> _PROBLEM_
Write out the forum thread on punctuation in titles word for word, in full.

> _PASSAGE SHOWN_
↓
Punctuation in Titles

Caprice
Valued Contributor

What effect, if any, does punctuation have in titles?  For example - commas, dashes, etc.  Use, or best to leave out? I guess I'm asking if it confuses the algorithm?

11 REPLIES 11

shellifitz
Valued Contributor

One thing I have noticed and I am not sure if it still happens but if you add quotation marks, apostropies  and sometimes ampersands, these will mess up the way the text is rendered on links you post.  It used to happen alot in the old show me forums and also sometimes when I used to post to Twitter.   I haven't noticed them for a while so maybe Z techs fixed whatever the problem was. 

Windy
Honored Contributor II

I just recently searched for a product in the Zazzle marketplace which has a special character in the title. This product did not come up in the Zazzle search. I removed the character and then the product came up in the search. It was this character, not sure what the name is: | 

I also do Postcrossing!


shellifitz
Valued Contributor

PAZP
Valued Contributor II

Interesting. I used to use those and need to remove more of them as I catch them in my titles. 

ColsCreations
Honored Contributor II

It's referred to as the pipe and it's one of the characters Google ignores.  Google actually ignores most characters except for when it's smart enough to know it's essential to what you're searching for, like say "c++" if you're looking for stuff related to that programming language. Google also ignores "stop words". You can look up a list of them but basically they are common words that add no value to the search, like and/in/on etc. The general advice is to always write for humans first, SEO second, so you don't want just a string of unpunctuated keywords or keywords separated by a pipe for better human readability. But if you know that Google ignores most punctuation, special characters, and stop words, you can write content in human-speak that still incorporates long-tail phrases if you were to cross-out all the parts Google doesn't recognize. And since Google doesn't care about grammar or periods, the words at the end of a human-speak sentence connect to the words at the beginning of the next sentence, creating long-tail phrases same as if you made them intentionally. And this is one thing I know for sure is the same with Zazzle's search.
↑
> _ENTRIES PROVIDED_
↓
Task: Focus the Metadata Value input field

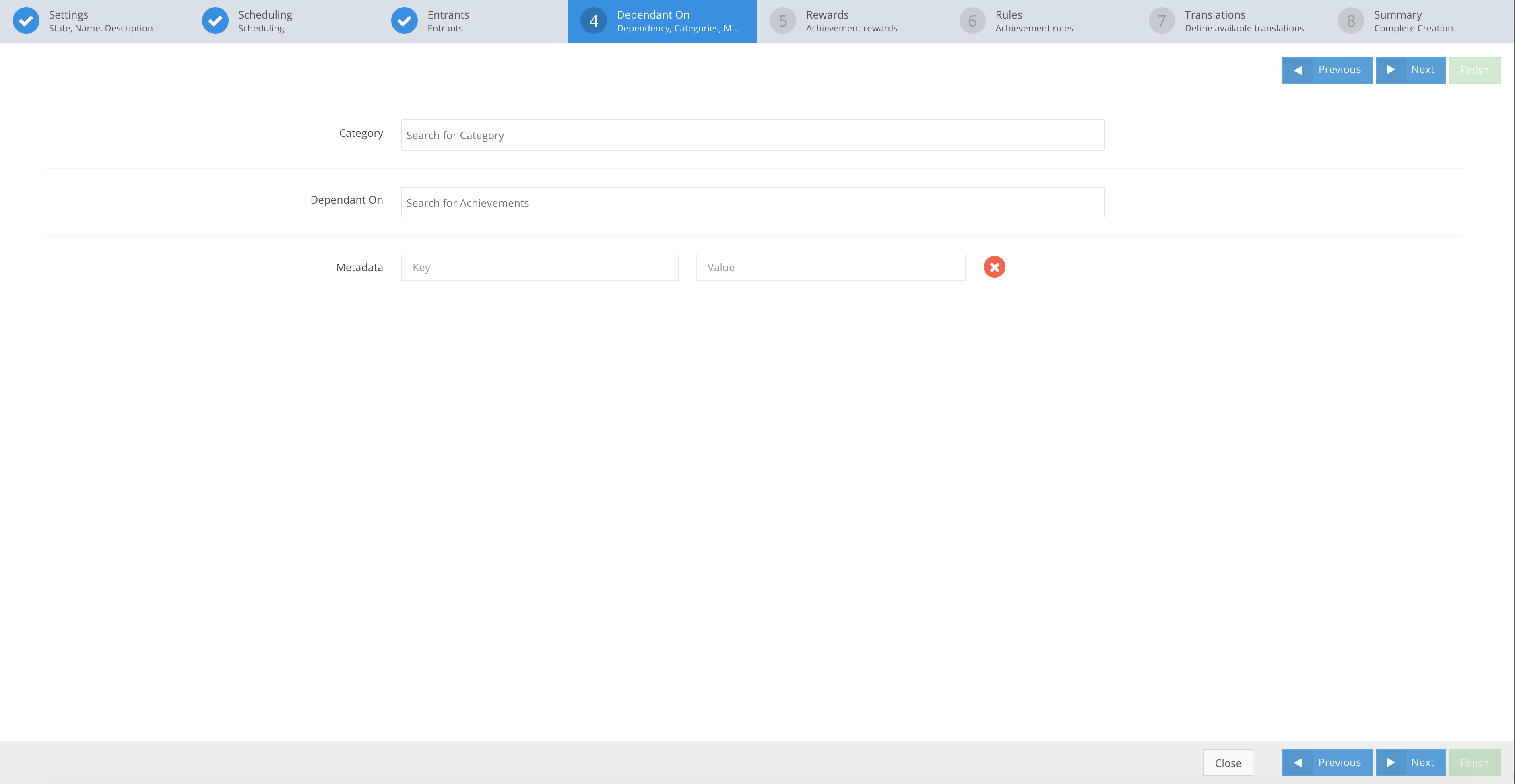Action: click(830, 268)
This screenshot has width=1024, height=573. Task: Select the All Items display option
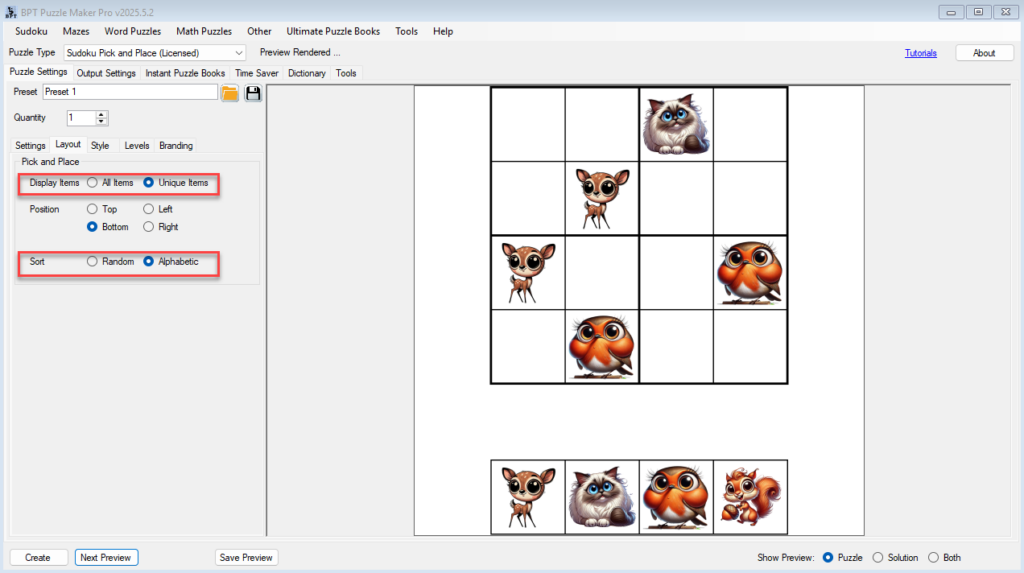pos(93,183)
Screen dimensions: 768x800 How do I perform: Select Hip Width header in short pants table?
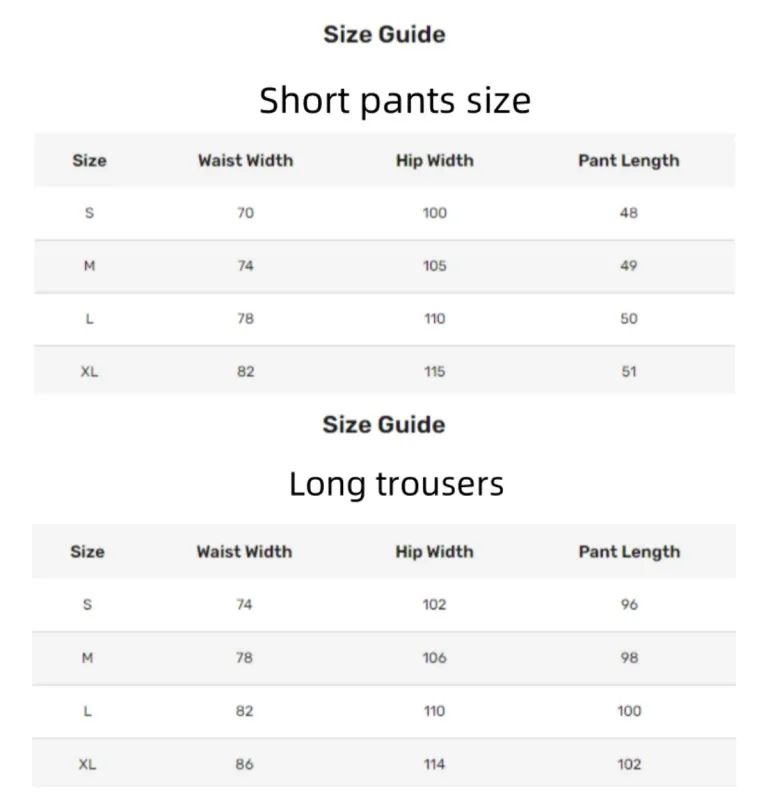[434, 161]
↑
> _SOLUTION FOR THIS PROBLEM_
Punctuation in Titles

Caprice
Valued Contributor

What effect, if any, does punctuation have in titles?  For example - commas, dashes, etc.  Use, or best to leave out? I guess I'm asking if it confuses the algorithm?

11 REPLIES 11

shellifitz
Valued Contributor

One thing I have noticed and I am not sure if it still happens but if you add quotation marks, apostropies  and sometimes ampersands, these will mess up the way the text is rendered on links you post.  It used to happen alot in the old show me forums and also sometimes when I used to post to Twitter.   I haven't noticed them for a while so maybe Z techs fixed whatever the problem was. 

Windy
Honored Contributor II

I just recently searched for a product in the Zazzle marketplace which has a special character in the title. This product did not come up in the Zazzle search. I removed the character and then the product came up in the search. It was this character, not sure what the name is: | 

I also do Postcrossing!


shellifitz
Valued Contributor

PAZP
Valued Contributor II

Interesting. I used to use those and need to remove more of them as I catch them in my titles. 

ColsCreations
Honored Contributor II

It's referred to as the pipe and it's one of the characters Google ignores.  Google actually ignores most characters except for when it's smart enough to know it's essential to what you're searching for, like say "c++" if you're looking for stuff related to that programming language. Google also ignores "stop words". You can look up a list of them but basically they are common words that add no value to the search, like and/in/on etc. The general advice is to always write for humans first, SEO second, so you don't want just a string of unpunctuated keywords or keywords separated by a pipe for better human readability. But if you know that Google ignores most punctuation, special characters, and stop words, you can write content in human-speak that still incorporates long-tail phrases if you were to cross-out all the parts Google doesn't recognize. And since Google doesn't care about grammar or periods, the words at the end of a human-speak sentence connect to the words at the beginning of the next sentence, creating long-tail phrases same as if you made them intentionally. And this is one thing I know for sure is the same with Zazzle's search.